Des études suggèrent l’impact de l’âge et de l’ethnicité des jurés aux procès

TORONTO — L’ethnicité et l’âge des jurés ont un effet notable sur les verdicts au cours des procès, indiquent des études américaines, mais le Canada ne dispose d’aucune donnée permettant une recherche semblable. 

Les experts canadiens estiment qu’il est impératif de recueillir de telles données démographiques afin de mieux comprendre les préjugés systémiques au sein de l’appareil judiciaire. 

Une étude de 2012, menée en Floride, a révélé que des jurys entièrement blancs avaient condamné des Noirs à un taux supérieur de 16 points de pourcentage à celui des accusés blancs. Or, cet écart disparaissait lorsque le jury comprenait au moins un Noir, selon l’étude. 

«L’impact de la composition ethnique du bassin de candidats jurés et des jurys choisis constitue un facteur qui mérite beaucoup plus d’attention et d’analyse, afin d’assurer l’équité du système judiciaire», conclut l’étude américaine.

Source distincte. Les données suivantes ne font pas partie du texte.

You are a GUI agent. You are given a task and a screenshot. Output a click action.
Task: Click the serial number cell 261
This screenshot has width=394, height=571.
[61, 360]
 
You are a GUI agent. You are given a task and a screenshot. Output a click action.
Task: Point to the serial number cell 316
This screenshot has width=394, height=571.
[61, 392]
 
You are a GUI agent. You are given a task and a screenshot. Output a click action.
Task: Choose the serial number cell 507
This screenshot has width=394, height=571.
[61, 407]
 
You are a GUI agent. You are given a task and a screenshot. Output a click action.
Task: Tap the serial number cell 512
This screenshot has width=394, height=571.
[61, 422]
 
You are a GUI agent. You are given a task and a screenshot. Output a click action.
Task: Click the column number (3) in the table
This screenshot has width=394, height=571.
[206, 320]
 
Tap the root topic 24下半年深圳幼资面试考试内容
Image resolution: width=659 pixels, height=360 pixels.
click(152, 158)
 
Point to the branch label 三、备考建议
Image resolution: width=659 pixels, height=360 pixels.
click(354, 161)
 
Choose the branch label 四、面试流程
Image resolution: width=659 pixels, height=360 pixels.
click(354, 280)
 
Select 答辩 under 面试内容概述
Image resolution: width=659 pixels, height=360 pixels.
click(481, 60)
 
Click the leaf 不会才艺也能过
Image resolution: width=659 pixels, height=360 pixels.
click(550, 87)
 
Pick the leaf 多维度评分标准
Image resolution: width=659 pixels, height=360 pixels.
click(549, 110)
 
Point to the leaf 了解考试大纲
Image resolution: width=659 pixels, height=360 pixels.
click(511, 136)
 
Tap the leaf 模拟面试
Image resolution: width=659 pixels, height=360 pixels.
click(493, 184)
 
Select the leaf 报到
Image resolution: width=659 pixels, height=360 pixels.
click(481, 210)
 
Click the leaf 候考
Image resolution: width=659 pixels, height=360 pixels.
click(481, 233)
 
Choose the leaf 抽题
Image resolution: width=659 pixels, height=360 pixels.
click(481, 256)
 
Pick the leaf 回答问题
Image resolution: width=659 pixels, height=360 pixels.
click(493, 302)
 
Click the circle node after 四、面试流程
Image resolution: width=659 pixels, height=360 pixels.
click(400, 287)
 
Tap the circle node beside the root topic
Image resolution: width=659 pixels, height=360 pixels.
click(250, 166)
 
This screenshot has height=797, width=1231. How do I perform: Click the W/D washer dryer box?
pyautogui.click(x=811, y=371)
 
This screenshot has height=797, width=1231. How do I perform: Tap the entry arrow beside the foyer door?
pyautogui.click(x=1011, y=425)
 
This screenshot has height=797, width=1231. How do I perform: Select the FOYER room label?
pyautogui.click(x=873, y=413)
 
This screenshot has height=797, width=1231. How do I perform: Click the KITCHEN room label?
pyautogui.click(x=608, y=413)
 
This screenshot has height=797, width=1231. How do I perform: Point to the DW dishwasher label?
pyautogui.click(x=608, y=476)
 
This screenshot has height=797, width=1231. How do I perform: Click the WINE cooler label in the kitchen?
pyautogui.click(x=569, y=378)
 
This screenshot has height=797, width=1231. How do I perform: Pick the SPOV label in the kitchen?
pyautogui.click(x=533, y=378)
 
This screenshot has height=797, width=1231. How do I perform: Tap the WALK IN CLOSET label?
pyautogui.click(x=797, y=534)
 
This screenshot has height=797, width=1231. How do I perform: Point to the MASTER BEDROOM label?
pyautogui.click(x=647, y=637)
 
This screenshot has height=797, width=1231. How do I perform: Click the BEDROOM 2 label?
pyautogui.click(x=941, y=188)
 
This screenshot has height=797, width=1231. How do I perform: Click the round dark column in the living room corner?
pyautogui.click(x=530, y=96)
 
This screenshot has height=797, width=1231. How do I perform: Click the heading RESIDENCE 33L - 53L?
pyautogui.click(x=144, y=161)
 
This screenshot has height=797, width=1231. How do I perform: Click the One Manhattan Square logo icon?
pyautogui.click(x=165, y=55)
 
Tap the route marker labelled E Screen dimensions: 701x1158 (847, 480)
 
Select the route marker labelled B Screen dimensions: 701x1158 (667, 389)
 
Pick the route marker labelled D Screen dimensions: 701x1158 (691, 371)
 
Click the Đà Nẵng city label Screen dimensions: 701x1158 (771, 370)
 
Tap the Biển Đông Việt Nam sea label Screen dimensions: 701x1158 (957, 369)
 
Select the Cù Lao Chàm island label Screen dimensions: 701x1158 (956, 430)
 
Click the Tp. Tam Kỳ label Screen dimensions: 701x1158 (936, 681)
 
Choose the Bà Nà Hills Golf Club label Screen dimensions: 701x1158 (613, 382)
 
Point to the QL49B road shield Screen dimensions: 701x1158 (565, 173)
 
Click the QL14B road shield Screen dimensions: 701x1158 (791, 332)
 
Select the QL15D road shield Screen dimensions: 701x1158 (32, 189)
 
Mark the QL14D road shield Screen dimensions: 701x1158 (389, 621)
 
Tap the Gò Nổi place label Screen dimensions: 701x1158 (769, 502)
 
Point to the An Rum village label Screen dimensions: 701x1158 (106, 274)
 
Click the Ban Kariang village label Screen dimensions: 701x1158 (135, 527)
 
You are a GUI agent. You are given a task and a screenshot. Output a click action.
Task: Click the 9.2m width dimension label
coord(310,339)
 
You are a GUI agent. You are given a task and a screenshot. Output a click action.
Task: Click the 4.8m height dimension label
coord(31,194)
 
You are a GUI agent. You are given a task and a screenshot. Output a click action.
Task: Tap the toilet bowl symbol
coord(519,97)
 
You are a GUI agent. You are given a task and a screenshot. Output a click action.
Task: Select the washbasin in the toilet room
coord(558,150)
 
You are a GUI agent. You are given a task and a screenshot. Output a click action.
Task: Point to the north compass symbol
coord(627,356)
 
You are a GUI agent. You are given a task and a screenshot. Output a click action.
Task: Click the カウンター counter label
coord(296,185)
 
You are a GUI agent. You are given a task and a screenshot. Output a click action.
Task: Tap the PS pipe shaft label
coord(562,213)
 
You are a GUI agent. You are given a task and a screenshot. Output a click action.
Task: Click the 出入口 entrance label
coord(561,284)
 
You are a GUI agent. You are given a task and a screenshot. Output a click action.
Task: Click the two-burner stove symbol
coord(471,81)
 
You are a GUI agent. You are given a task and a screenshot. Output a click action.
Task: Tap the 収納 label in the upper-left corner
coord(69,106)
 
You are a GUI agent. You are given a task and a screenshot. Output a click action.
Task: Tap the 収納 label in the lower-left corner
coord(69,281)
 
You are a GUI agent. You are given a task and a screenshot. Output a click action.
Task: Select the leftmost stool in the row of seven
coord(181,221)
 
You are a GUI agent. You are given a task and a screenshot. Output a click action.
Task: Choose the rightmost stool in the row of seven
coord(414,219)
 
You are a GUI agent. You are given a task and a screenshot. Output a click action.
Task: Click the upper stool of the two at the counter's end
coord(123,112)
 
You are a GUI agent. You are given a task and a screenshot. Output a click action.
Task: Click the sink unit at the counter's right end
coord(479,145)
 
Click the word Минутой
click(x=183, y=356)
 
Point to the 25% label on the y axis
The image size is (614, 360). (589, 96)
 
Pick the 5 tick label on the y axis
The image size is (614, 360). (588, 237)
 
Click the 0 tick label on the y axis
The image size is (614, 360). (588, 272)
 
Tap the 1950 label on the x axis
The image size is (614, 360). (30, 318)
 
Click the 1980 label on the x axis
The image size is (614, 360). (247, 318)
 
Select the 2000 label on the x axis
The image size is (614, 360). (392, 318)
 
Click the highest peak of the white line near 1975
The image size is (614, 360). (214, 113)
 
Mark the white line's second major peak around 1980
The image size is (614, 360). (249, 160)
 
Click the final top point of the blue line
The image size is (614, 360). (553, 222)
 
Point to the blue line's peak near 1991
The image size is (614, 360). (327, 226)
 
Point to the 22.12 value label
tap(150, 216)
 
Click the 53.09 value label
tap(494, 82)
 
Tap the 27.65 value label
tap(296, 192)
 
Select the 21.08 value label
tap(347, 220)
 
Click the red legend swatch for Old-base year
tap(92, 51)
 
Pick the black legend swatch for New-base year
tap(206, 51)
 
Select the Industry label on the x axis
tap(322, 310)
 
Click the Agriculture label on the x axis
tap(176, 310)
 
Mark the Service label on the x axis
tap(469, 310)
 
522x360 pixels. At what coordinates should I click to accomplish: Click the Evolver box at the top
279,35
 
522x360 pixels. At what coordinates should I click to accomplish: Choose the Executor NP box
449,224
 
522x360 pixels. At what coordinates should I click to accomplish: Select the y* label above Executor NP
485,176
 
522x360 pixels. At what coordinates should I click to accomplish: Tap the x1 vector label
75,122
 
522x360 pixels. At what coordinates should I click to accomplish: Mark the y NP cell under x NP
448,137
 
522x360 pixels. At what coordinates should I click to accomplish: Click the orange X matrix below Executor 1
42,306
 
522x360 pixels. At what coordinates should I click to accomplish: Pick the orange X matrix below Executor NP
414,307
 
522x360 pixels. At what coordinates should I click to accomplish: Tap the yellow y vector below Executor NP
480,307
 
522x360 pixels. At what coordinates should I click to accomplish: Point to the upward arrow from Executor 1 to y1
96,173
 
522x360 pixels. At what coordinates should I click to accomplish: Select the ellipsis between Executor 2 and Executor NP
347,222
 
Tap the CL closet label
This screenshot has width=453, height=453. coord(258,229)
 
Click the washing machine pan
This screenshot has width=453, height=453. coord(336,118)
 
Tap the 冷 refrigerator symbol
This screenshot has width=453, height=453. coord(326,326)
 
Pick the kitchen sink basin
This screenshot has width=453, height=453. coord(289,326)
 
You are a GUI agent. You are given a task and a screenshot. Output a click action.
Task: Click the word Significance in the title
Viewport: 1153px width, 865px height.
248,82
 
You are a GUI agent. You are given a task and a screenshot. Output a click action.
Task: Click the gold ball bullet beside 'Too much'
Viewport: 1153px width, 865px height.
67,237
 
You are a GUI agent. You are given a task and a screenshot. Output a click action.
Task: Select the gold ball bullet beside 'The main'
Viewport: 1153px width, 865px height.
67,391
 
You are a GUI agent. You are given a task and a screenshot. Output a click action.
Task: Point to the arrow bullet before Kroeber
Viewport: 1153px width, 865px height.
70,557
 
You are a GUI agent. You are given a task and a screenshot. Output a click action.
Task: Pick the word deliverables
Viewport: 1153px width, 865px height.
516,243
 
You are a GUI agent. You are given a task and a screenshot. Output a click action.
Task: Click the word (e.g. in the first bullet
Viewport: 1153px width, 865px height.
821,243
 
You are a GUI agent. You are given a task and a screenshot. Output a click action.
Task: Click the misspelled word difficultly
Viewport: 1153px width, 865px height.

Une autre étude américaine, menée en 2014, a par ailleurs suggéré que les jurés plus âgés étaient beaucoup plus susceptibles que les plus jeunes de prononcer un verdict de culpabilité. «Si un accusé de sexe masculin fait face, de façon tout à fait aléatoire, à un jury dont l’âge moyen est supérieur à 50 ans, le risque qu’il soit reconnu coupable augmente d’environ 13 points de pourcentage comparativement à un jury dont l’âge moyen serait inférieur à 50 ans», concluait cette étude.

«Ces conclusions impliquent que de nombreuses causes sont jugées différemment pour des motifs qui sont totalement indépendants de la vraie nature de la preuve.»

Représentativité des jurys

Shamena Anwar, coautrice des articles scientifiques américains, déclarait en entrevue cette semaine que les jurys peuvent être très peu représentatifs de leur communauté, en raison du processus même de sélection des jurés. La recherche, qui montre que l’âge et l’origine ethnique des jurés jouent un rôle substantiel dans les verdicts et les condamnations, indique que la démographie est «assurément» importante, a déclaré Mme Anwar.

En conséquence, la collecte des données était importante pour comprendre ce phénomène, estime cette économiste qui étudie la justice criminelle et les disparités basées sur l’ethnie auprès de l’organisme à but non lucratif Rand Corporation. «Si on ne collige pas ces données, on n’a pas accès au problème, a déclaré Mme Anwar. Ce travail démontre que (le profil démographique du jury) peut avoir un impact important sur l’issue du procès.»

Or, une enquête réalisée par La Presse Canadienne a révélé que les provinces et les territoires au Canada ne recueillent presque aucune donnée démographique sur les jurés, malgré les préoccupations concernant les préjugés systémiques et les promesses du gouvernement d’y remédier. L’absence d’informations rend donc presque impossible de déterminer si les jurys reflètent réellement la composition de leur communauté, estiment des experts.

Colton Fehr, professeur adjoint de criminologie à l’Université Simon Fraser, en Colombie-Britannique, estime que les préjugés peuvent s’infiltrer de plusieurs façons dans un procès, mais le manque de données rend difficile le suivi et l’étude de ce phénomène. «J’aimerais mieux connaître l’ampleur du problème afin que l’on puisse essayer de le régler, plutôt que de l’ignorer.»